Condividiamo i prossimi due appuntamenti in memoria di Eleonora Guidi e per chiedere giustizia rispetto al suo efferato omicidio avvenuto ad inizio 2025: gli ultimi sviluppi, del resto, non sono quelli sperati dalla famiglia di Eleonora che, da oltre un anno, attende il processo a Lorenzo Innocenti. Quest’ultimo invece, nella seconda perizia chiesta dal gip Alessandro Moneti, in vista dell’udienza del prossimo mercoledì 25 marzo, è stato giudicato incapace di partecipare al processo e rimane all’interno dell’Ospedale di Ponte a Niccheri. Nel dettaglio:
Eleonora Guidi è stata uccisa l’8 febbraio 2025 a Rufina dalla persona che diceva di amarla una mattina a colazione davanti al figlio. Un copione amaro, ricorrente in molti casi di femminicidi, fatto di ossessione e controllo, una quotidianità sotterranea spesso invisibile che nasconde il grido di tutte quelle donne che non riescono a scappare in tempo. Lo stesso copione che non riuscendo a spiegarsi l’ “impossibile” racconta di una famiglia normale e piena d’affetto, che descrive l’assassino come una “persona perbene”, insospettabile, che deve avere senz’altro essere stato in preda ad un “raptus” per commettere un femminicidio.

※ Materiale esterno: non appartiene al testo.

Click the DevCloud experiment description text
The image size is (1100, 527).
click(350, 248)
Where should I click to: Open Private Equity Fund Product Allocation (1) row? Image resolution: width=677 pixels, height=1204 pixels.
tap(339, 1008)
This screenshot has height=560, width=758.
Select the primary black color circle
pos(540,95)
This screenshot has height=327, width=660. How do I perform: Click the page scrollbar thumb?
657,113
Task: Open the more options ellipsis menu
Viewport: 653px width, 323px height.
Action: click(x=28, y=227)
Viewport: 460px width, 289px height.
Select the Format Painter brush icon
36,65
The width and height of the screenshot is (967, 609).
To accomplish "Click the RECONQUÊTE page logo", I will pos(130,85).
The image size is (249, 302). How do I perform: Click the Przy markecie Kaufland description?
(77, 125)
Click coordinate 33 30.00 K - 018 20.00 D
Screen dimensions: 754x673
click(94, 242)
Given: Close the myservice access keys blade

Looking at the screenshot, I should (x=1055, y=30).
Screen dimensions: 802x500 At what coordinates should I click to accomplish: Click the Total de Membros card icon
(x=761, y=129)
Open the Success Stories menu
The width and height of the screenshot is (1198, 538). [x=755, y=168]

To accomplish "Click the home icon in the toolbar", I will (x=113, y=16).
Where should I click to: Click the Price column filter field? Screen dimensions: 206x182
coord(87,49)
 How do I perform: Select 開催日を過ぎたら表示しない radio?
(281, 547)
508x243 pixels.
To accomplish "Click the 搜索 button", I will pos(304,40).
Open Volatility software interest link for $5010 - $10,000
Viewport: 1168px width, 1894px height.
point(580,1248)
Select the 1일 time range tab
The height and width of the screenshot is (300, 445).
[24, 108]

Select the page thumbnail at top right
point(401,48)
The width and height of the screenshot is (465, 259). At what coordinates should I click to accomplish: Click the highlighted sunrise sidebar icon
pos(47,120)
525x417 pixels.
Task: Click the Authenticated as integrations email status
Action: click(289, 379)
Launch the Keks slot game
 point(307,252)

Questo copione, oltre a colpevolizzare la vittima, si ostina a non vedere la radice culturale del femminicidio. Sappiamo benissimo che l’ uomo violento non è malato ma il figlio sano del patriarcato. Il femminicidio non è un “raptus” in un contesto sano, ma l’esito di un sistema di possesso che attraversa ogni strato sociale. La violenza di genere non è un fatto privato né un incidente isolato, ma una responsabilità collettiva che non può più essere ignorata, che può essere affrontata con una maggiore consapevolezza ed educazione sessuo-affettiva per tutte le fasce della società a partire dall’infanzia.
Ora, a oltre un anno dall’omicidio di Eleonora Guidi, è giunto il momento che chi ha commesso questo terribile delitto risponda delle proprie azioni davanti a un tribunale. Quel gesto ha tolto una vita, ha lasciato un bambino senza la madre e ha provocato un dolore profondo nella famiglia di Eleonora e in tutte le persone che le volevano bene.
Nel frattempo, lo Stato ha garantito all’imputato tutte le cure necessarie e il tempo per recuperare fisicamente e comprendere la gravità di quanto accaduto.Ora è giusto che lo Stato garantisca anche alle vittime ciò che spetta loro: giustizia.
Per questo sabato 21 marzo alle 16:00 saremo in piazza Santissima Annunziata insieme a tutte le persone che non vogliono dimenticare Eleonora, e mercoledì 25 marzo alle 9:00 saremo in presidio sotto il Tribunale di Firenze, per chiedere giustizia, proprio durante l’udienza del processo. Con amore e rabbia.